We report the case of an 85-year-old man with a history of prostate adenocarcinoma treated with LHRH analogues, maintaining adequate biochemical control of the disease, and who consulted for a 2-month history of fever, with no
Physical examination revealed a left hemiscrotum larger than normal under tension, with a mass that prevented identification of the left testicle.
Blood tests were ordered to check for beta-HCG and alpha-fetoprotein within the reference range, and ultrasound showed a large dependent cyst, such as: "large cystic mass at the level of scroprimadenoma compatible cyst," cm.

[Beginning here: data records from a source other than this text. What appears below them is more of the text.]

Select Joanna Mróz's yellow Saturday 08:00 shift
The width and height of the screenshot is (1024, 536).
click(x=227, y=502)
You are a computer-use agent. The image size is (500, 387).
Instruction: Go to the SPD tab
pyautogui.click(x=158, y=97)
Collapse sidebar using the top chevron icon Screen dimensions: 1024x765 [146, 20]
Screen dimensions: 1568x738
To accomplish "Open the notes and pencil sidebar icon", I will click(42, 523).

With the clinical data and evaluating the differential diagnoses and the situation of the patient, bilateral orchiectomy is offered, the right subalbugine and the left inguinal, which accepts.
1.
The surgical specimen weighed 550 g, measured 11x11x9 cm. The patient had a parechymosis testicular color; the cut showed a cystic cavity compressing the parechymosis testicular pair.

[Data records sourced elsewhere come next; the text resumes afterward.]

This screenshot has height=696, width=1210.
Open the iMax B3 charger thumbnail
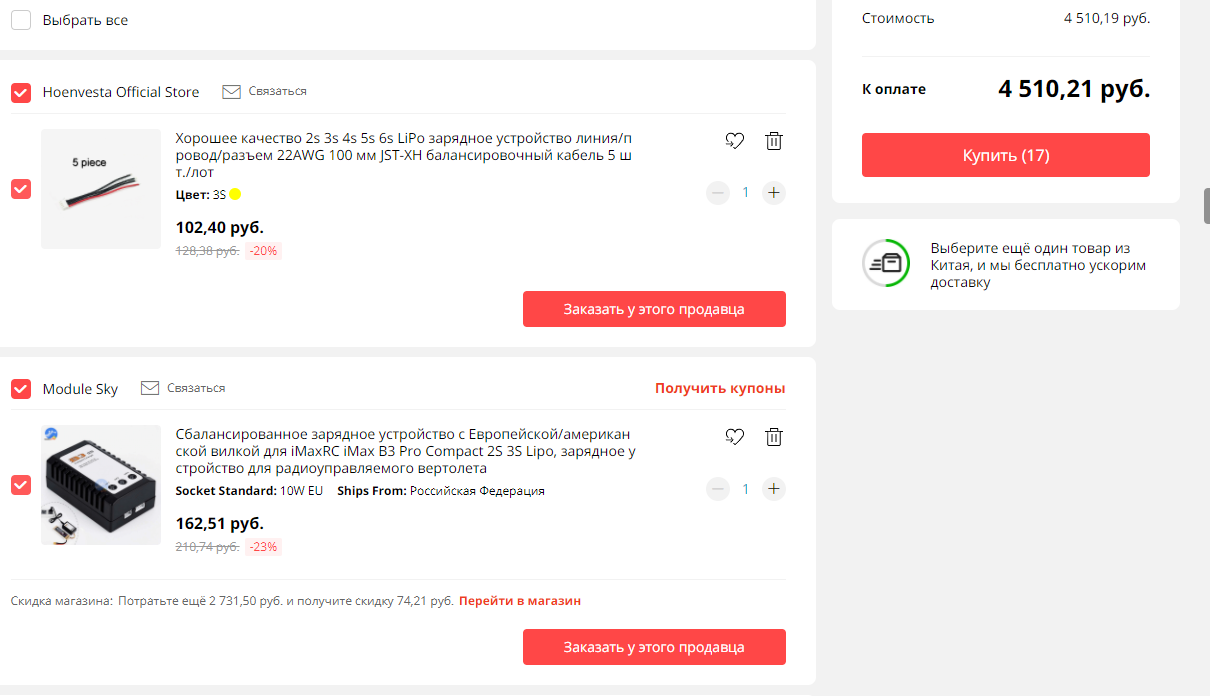(x=101, y=485)
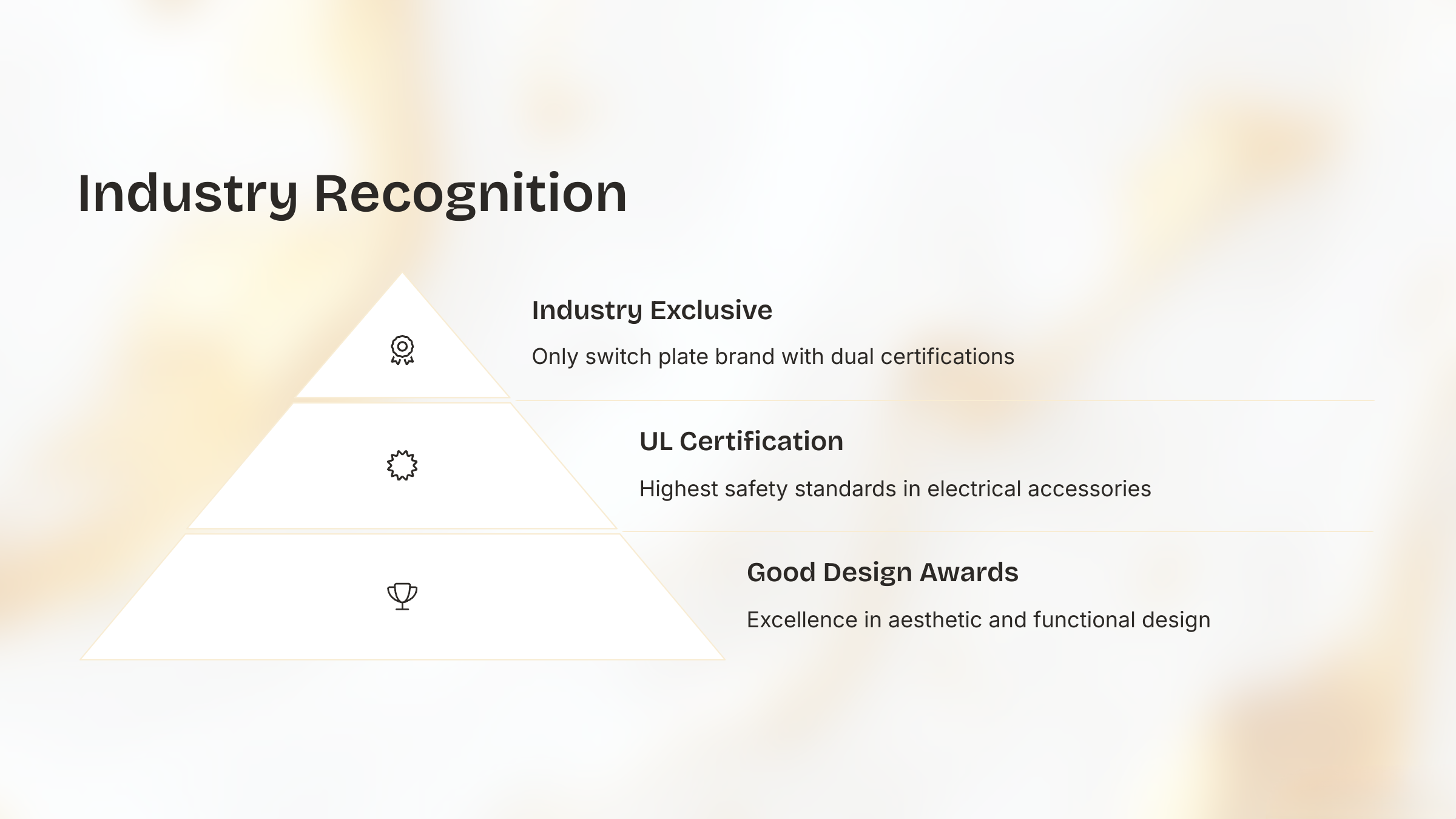
Task: Click the word Exclusive in top heading
Action: (x=712, y=310)
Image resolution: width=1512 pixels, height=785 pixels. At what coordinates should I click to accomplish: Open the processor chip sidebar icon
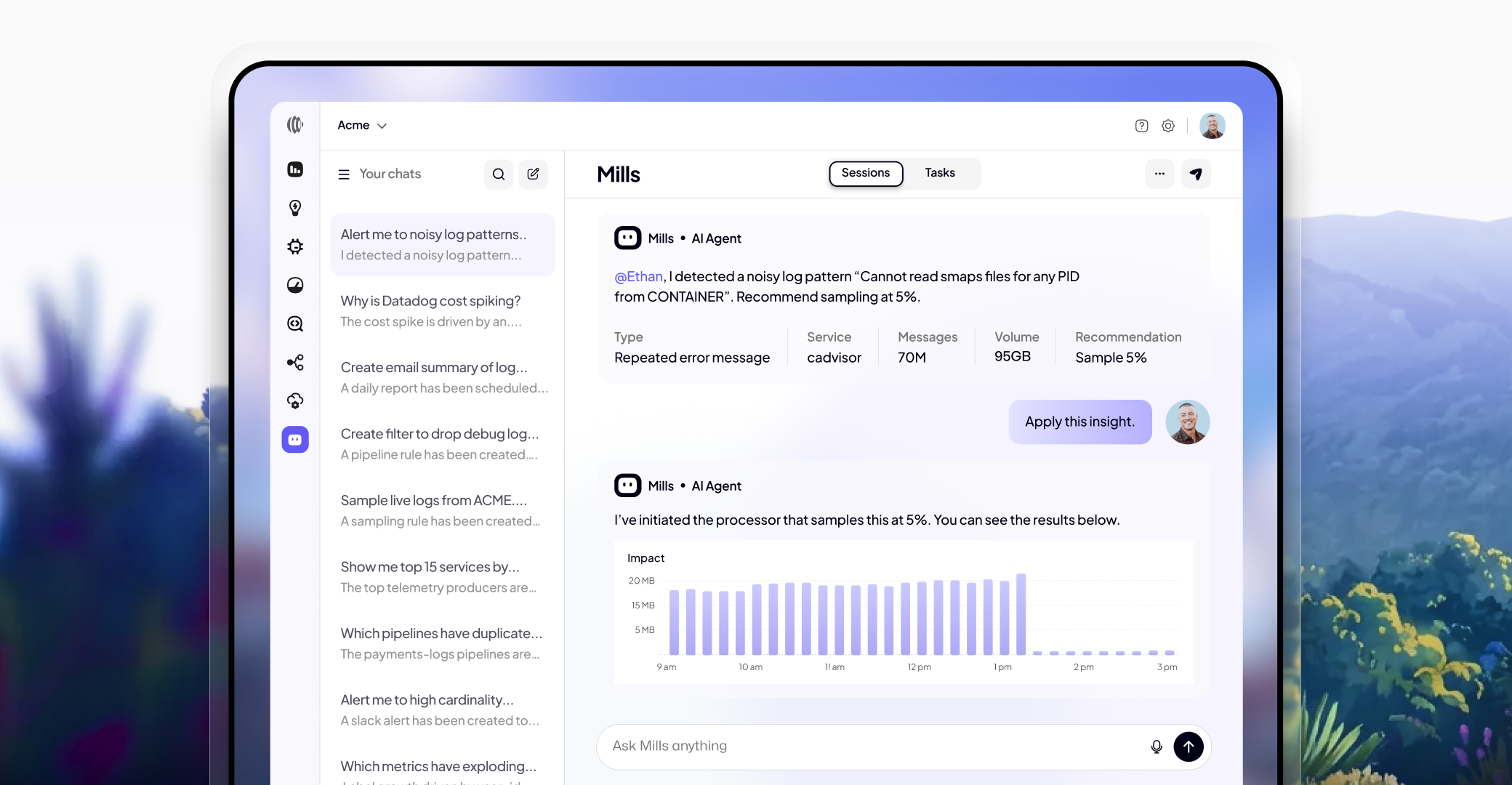pyautogui.click(x=295, y=246)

The microscopic pathological study included sections of the cyst wall and the rest of the test and revealed a cystic lesion covered with flat epithelium, with areas of ulceration, hemorrhage and necrotic tissue; the parenchyma showed intense testicular tubular congestion germinal cells.
1.
The anatomopathological diagnosis was testicular cyst compatible with cystic dilatation of the testis.